让两个反应组件通过“ google-maps-react”相互交谈

Question

所以我还是React的新手，我有两个组件，一个创建地图，另一个列出在地图上的位置，我试图找到一种方法，以便当单击其中一个列表项时，InfoWindow地图弹出。

这是地图组件

import React, { Component } from 'react';
import {Map, InfoWindow, Marker, GoogleApiWrapper} from 'google-maps-react';

var  AllPlaces = [
  {
    "name" : "Pizza",
    "lat": "40.7589",
    "lng":"-73.9851",
  },

  {
    "name" : "Cookies",
    "lat": "40.7690",
    "lng":"-73.9952",
  }
]

class MapContainer extends Component {
state = {
showingInfoWindow: false,
activeMarker: {},
selectedPlace: {},
};

onMarkerClick = (props, marker, e) =>
this.setState({
  selectedPlace: props,
  activeMarker: marker,
  showingInfoWindow: true
 });

onMapClicked = (props) => {
if (this.state.showingInfoWindow) {
  this.setState({
    showingInfoWindow: false,
    activeMarker: null
  })
}
};

render() {
return (
  <div className = 'map-container' style={{marginleft:'250px'}}>
    <Map google={this.props.google} zoom={14}
      initialCenter = {{lat:40.7589, lng:-73.9851}}
      onClick={this.onMapClicked}>
      <Marker
        onClick={this.onMarkerClick}
        title = {AllPlaces[0].name}
        name={AllPlaces[0].name}
        position = {{lat:AllPlaces[0].lat,lng:AllPlaces[0].lng}}/>
      <Marker
        onClick={this.onMarkerClick}
        title = {AllPlaces[1].name}
        name={AllPlaces[1].name}
        position = {{lat:AllPlaces[1].lat,lng:AllPlaces[1].lng}}/>
      <InfoWindow
        onOpen={this.windowHasOpened}
        onClose={this.windowHasClosed}
        marker={this.state.activeMarker}
        visible={this.state.showingInfoWindow}>
        <div>
          <h1>{this.state.selectedPlace.name}</h1>
        </div>
      </InfoWindow>
    </Map>
  </div>
);
}
}

export default GoogleApiWrapper({
apiKey: 'AIzaSyC21SntdNn1vCb5VOAujCPIM7a9p5XkvRs'
})(MapContainer)

这是列表组件

{import React, { Component } from 'react';
import { GoogleApiWrapper, InfoWindow, Map, Marker } from 'google-maps- 
react';

var  AllPlaces = [
  {
    "name" : "Pizza",
    "lat": "40.7589",
    "lng":"-73.9851",
  },

  {
    "name" : "Cookies",
    "lat": "40.7690",
    "lng":"-73.9952",
  }
]

class ListPlaces extends Component {

CreateInputField = () => {
return <input
placeholder = "Search Nearby Places"
/>
}

findPlaces = () => {
return(
  <ol className='Places'>
    {AllPlaces.map((arrayItem, index)=>
      <li
      key = {index}
      className='Place'
      >{arrayItem.name}</li>
    )}
  </ol>
)
}

render() {
return(
  <div>
    <div className = 'sideMenu'>
      <div className = 'List'>
        <h1 className = 'title'> Places to Eat </h1>
        {this.CreateInputField()}
      </div>
      <div className = 'PlaceList'>
        {this.findPlaces()}
      </div>
    </div>
  </div>
)
}
}
export default ListPlaces
}

我不知道如何做到这一点，因此，当单击列表组件中的一项时，将显示正确的InfoWindow。

Answer 1

您可以在父组件中定义一个方法，以检索单击的项目信息并将其存储在其状态中。
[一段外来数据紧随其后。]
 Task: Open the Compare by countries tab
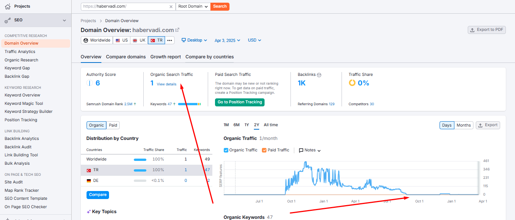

然后将状态值提供给其他组件。像这样：

// Parent.js

class Parent extends Component {
    state = {
        ...
        position: null;
    }

    ...

    setPosition = (position) => {
      this.setState({ position })
    }

    render () {
        return (
          <Fragment>
              <A position={this.state.position} />
              <B setPosition={this.setPosition} />
          </Fragment>
        )
    }
}

// B.js

class B extends Component {
  ...

  notifyParent = (item) => {
    this.props.setPosition(item)
  }

  render () {
    return (
      <ul>
          {items && items.map(item => (
            <li onClick={() => this.notifyParent(item)}>
                {item.key}
            </li>
          ))}
      </ul>
    )
  }
}